What you should do: Reproduce the material from the line with "Click the half-star rating of NAVER Analytics" through the line with "Action: (x=19, y=110)", including both of those lines.

Records:
-- -- --

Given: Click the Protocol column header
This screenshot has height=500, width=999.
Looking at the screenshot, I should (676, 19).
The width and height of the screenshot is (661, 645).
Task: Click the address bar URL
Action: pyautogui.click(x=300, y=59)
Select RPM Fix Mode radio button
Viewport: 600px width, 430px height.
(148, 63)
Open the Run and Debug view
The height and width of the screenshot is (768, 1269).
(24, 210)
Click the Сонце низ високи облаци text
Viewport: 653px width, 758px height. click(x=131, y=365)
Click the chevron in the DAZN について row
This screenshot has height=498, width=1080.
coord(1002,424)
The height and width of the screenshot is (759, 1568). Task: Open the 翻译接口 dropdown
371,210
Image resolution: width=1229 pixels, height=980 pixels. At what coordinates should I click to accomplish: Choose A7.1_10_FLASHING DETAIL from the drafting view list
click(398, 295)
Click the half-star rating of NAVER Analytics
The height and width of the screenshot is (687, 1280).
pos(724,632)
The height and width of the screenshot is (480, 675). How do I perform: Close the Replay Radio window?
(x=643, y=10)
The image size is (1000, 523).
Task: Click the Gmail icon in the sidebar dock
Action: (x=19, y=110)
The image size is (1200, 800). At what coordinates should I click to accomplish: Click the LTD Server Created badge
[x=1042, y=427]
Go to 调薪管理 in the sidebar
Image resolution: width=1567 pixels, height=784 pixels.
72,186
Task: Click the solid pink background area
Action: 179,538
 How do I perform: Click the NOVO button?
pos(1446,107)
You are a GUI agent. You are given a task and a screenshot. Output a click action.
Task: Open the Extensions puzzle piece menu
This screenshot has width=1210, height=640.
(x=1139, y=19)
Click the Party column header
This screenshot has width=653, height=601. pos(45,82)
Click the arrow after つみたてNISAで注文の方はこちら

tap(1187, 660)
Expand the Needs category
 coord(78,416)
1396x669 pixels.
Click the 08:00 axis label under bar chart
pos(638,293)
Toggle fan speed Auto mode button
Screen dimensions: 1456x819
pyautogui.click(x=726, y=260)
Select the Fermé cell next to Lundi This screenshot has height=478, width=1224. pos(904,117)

-- -- --

Result of the task:
Click the half-star rating of NAVER Analytics
The height and width of the screenshot is (687, 1280).
pos(724,632)
The height and width of the screenshot is (480, 675). How do I perform: Close the Replay Radio window?
(x=643, y=10)
The image size is (1000, 523).
Task: Click the Gmail icon in the sidebar dock
Action: (x=19, y=110)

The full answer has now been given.